# TASK DESCRIPTION
Rewrite the entries from the line containing "You are a GUI" through the end of the entries, both ends included, keeping the requests and scaling every coordinate in the answers by 2, rounded to whole numbers with halves rounded up. Omit the pictures from your answer.

Dataset entries
━━━━━━━━
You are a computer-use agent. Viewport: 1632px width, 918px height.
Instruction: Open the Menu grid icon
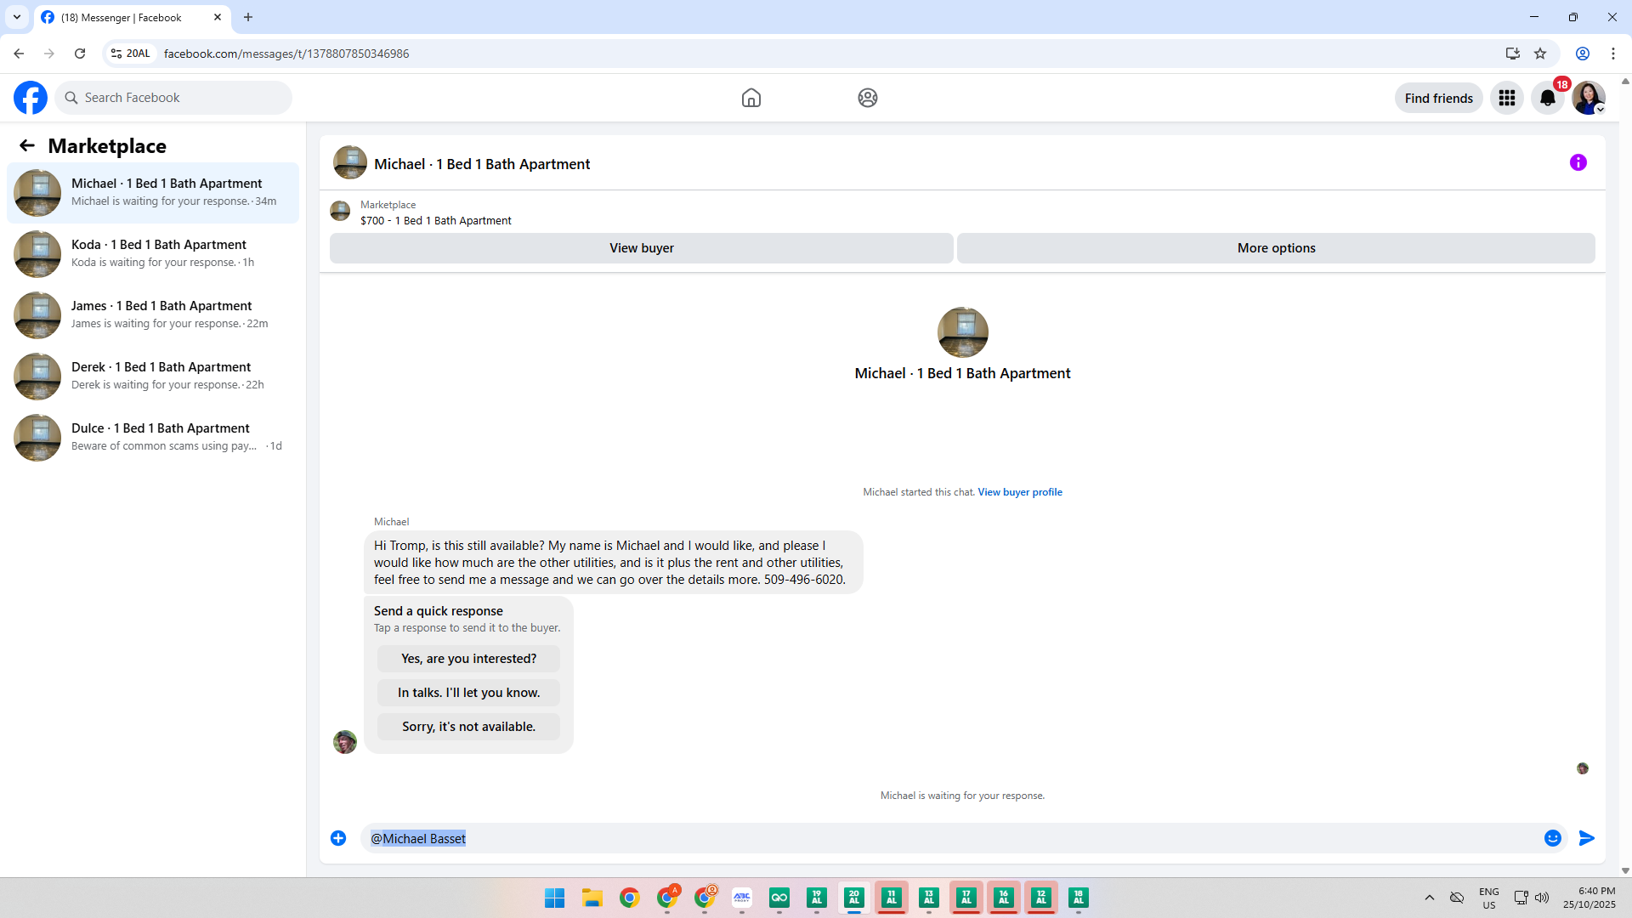coord(1506,98)
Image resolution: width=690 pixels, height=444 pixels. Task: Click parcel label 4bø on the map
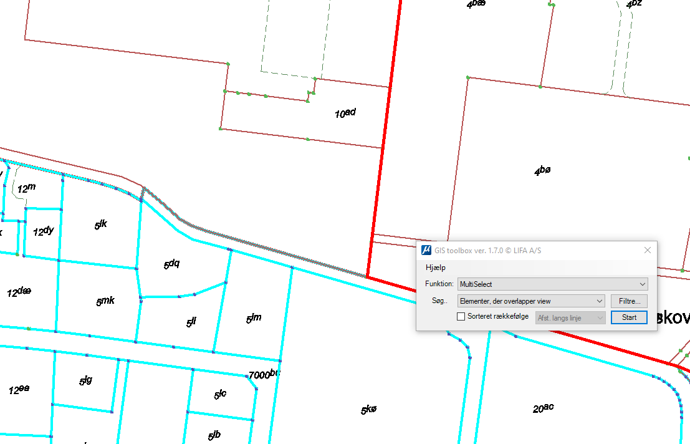(x=542, y=170)
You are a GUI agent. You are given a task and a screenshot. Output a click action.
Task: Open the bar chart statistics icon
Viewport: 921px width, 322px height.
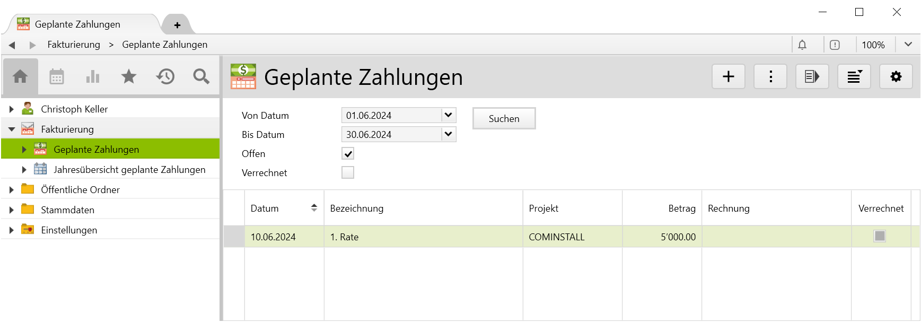[93, 77]
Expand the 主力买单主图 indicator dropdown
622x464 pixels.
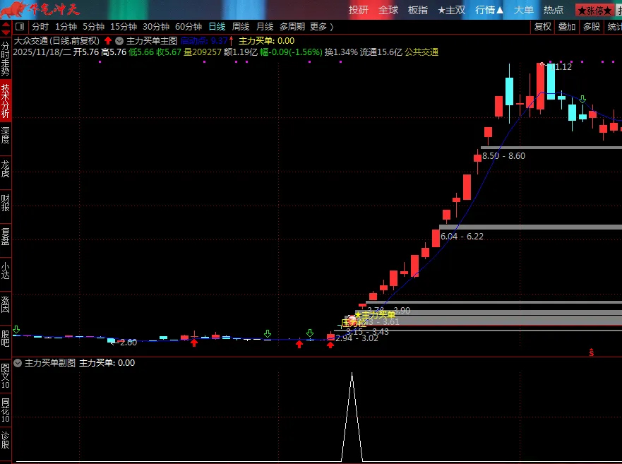[119, 41]
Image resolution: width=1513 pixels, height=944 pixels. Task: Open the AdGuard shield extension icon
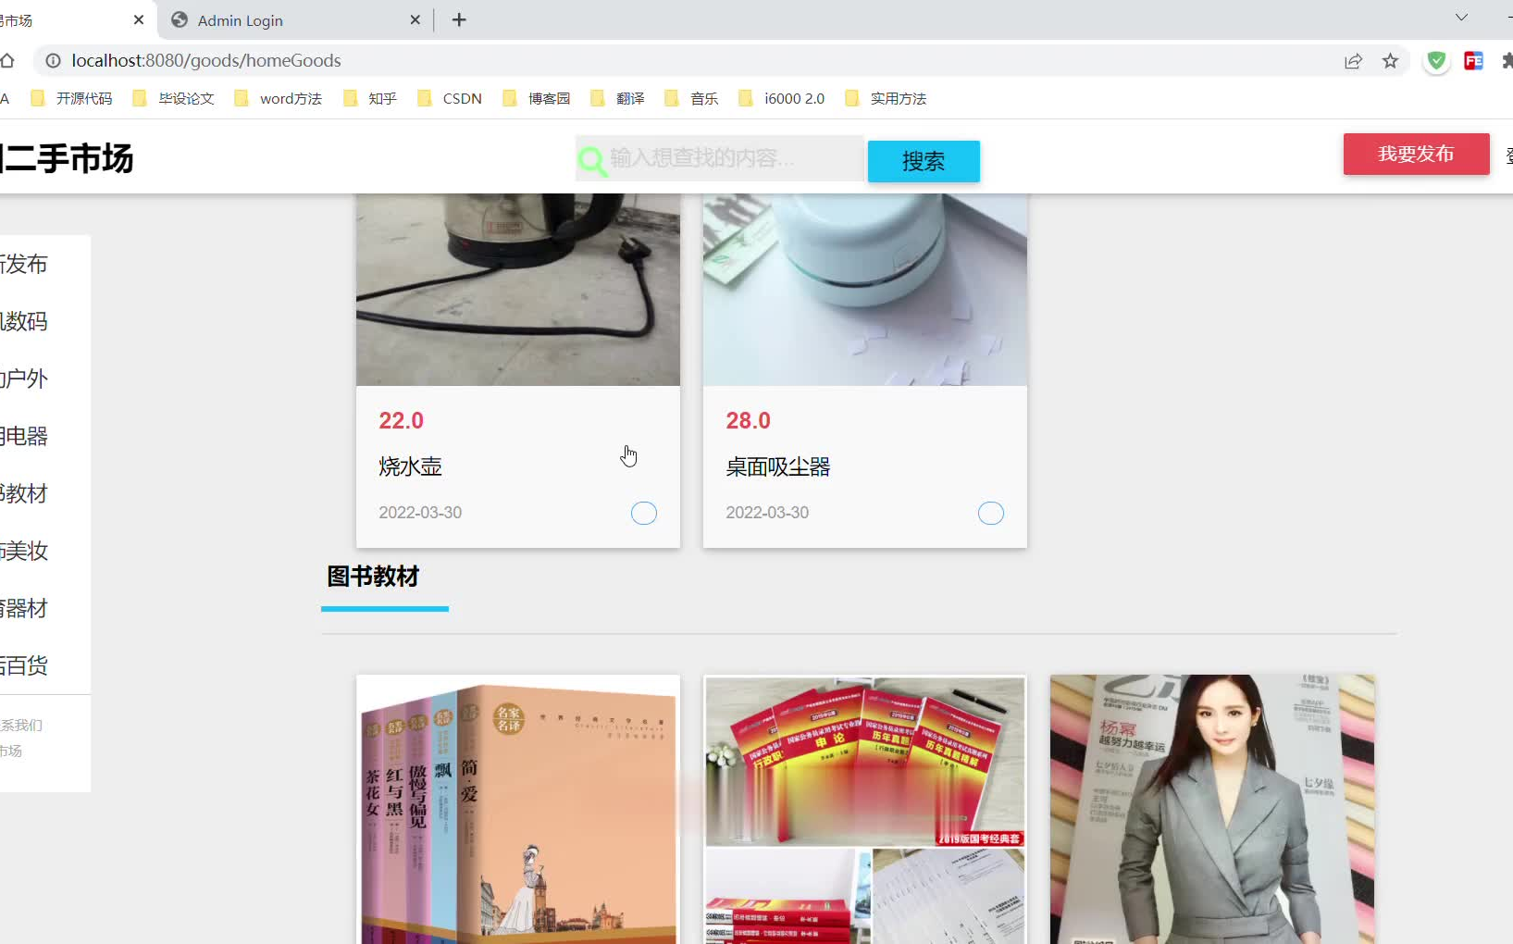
━━━━━━━━
# WRITTEN SOLUTION
You are a GUI agent. You are given a task and a screenshot. Output a click action.
Task: Open the bar chart statistics icon
Viewport: 921px width, 322px height.
[186, 154]
Expand the 主力买单主图 indicator dropdown
622x464 pixels.
[238, 82]
Image resolution: width=1513 pixels, height=944 pixels. Task: Open the AdGuard shield extension icon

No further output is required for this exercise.